According to Ronald V. Vazquez: While burning my CPU.
>
> Hello list:
>
> I have to boxes networked, telnet, ftp , and rlogin are working. Both
> machines are running Slackware 3.6 with kernel 2.0.35. My question is,
> how can I mount the partition (hda1) from one machine to the next? (
> /mnt/othermachine ) Thanks in advance, Ronald.
>
NFS Network file System is what you need.
Basicly you need to configure the machine with the drive with all the data
in, /etc/exports like the following example. I will call it box1.
box1
/etc/exports
/usr fred.pipo.org(ro,no_root_squash)
That says the /usr dir's can be NFS (exported) to another machine called
fred at pipo.com. It will only allow read_only, realy the way it should be,
security is an issue with NFS partitions mount any other way.

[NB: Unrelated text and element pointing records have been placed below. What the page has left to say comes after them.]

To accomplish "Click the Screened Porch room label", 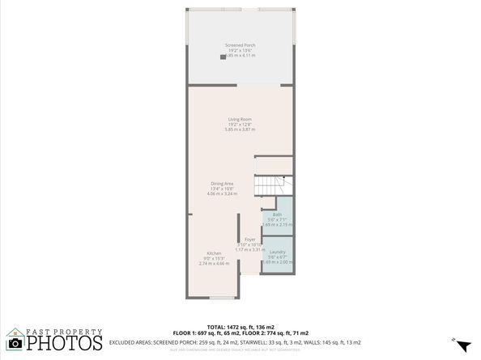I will point(240,44).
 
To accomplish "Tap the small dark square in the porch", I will point(223,57).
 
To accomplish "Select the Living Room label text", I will point(240,119).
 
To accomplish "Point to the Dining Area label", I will point(222,184).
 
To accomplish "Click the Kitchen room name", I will point(214,253).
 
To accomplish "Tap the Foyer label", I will point(250,240).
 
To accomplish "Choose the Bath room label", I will point(277,214).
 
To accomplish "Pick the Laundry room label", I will point(278,252).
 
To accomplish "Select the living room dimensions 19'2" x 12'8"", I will point(240,124).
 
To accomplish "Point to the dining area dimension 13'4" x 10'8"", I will point(222,189).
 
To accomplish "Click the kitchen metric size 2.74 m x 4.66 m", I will point(214,264).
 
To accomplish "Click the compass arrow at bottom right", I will point(462,345).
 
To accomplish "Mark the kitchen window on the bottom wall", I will point(220,297).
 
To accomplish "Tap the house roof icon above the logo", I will point(15,331).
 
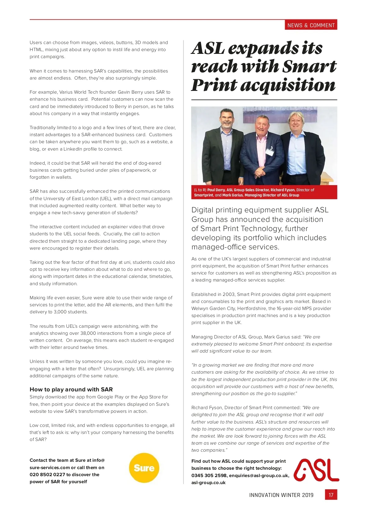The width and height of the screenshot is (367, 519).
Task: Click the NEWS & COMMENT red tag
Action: coord(311,25)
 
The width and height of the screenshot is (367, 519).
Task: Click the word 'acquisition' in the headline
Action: coord(288,85)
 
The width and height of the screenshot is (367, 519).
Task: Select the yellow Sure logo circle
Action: coord(144,468)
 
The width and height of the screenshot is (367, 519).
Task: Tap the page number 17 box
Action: coord(331,495)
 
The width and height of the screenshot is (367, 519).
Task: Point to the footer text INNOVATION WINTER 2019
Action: coord(281,495)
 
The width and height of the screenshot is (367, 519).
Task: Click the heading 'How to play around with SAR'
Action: coord(71,389)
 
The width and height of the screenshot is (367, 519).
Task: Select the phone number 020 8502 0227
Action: coord(47,474)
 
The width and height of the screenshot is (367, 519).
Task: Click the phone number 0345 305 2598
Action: coord(209,475)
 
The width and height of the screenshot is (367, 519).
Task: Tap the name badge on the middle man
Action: coord(269,151)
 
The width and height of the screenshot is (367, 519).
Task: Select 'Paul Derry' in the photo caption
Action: coord(216,190)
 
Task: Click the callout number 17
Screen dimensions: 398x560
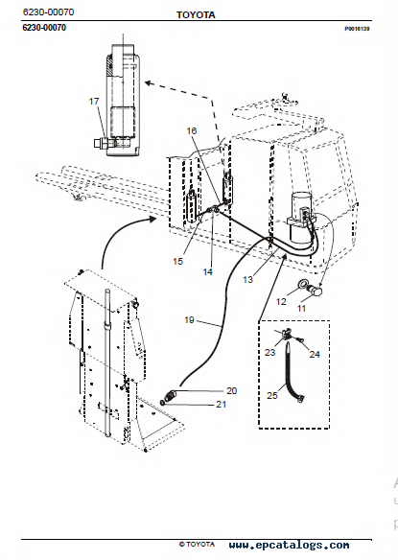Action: point(94,102)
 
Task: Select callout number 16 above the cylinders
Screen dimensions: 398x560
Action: point(192,131)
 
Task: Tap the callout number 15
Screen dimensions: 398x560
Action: point(177,262)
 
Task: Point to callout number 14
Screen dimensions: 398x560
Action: point(207,272)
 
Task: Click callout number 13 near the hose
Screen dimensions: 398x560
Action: point(247,280)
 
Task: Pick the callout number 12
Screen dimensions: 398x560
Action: point(281,302)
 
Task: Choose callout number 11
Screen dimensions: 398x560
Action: point(302,308)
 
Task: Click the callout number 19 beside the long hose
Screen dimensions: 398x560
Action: point(189,320)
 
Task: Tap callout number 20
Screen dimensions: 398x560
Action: point(231,391)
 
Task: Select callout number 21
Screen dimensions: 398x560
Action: point(222,405)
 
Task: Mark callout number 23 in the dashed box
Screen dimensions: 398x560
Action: point(269,353)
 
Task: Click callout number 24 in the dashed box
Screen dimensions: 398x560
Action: point(315,354)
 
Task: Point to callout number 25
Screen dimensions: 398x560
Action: point(272,396)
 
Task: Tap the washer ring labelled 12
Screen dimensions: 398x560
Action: point(302,285)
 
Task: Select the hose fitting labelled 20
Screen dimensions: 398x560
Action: point(169,395)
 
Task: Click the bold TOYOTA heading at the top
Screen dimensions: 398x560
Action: point(196,15)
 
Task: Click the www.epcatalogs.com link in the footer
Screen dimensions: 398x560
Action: point(289,545)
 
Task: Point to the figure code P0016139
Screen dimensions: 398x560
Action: point(357,29)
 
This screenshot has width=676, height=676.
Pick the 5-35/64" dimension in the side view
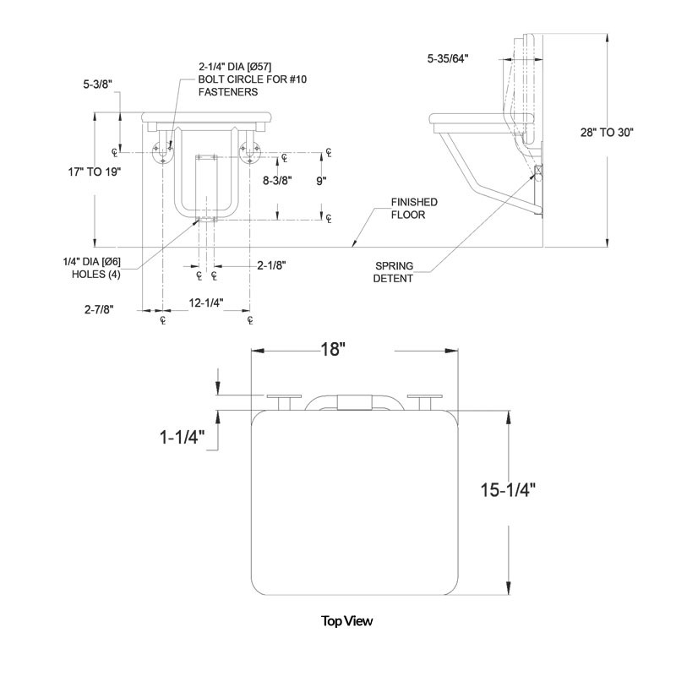click(447, 58)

You will need to start servers on box1;
/usr/sbin/rpc.mountd
/usr/sbin/rpc.nfsd
/usr/sbin/rpc.portmap
On fred you need to make an entry in /etc/fstab,
box1.pipo.org:/usr /mnt nfs defaults 0 0
The nfs /mnt will be mounted at bootime, this is NOT always a good idea
"unless" you are certain that box1 is a 24/7 box. If not replace defaults
with 'noauto' and mount the drive by hand with;
mount box1.pipo.org:/usr
On both boxes there will need to be NFS support in the kernel or as a
module, and also
Mandatory lock support
CONFIG_LOCK_MANDATORY
is a very good thing to have if more than one machine has access to that
drive.
O yes, if box1 has a static IP address use the IP#, that saves
domainname lookups.
You can gain "much" more information by reading some documentation in the
/usr/doc/HOWTO dir's.
NFS-HOWTO.gz
HOWTO/mini directory. "NFS-Root" is a little different to plain NFS.
NFS-Root
NFS-Root-Client
Of course the examples above are based on my own NFS servers and clients,
they should work for you, or at least give you a guide line if i have not
forgotten anything that is.
If you need more help please dont hessitate to ask.
Hope this helps.
--
Regards Richard.
[EMAIL PROTECTED]
Happy New Year, and may all your troubles be small (ones).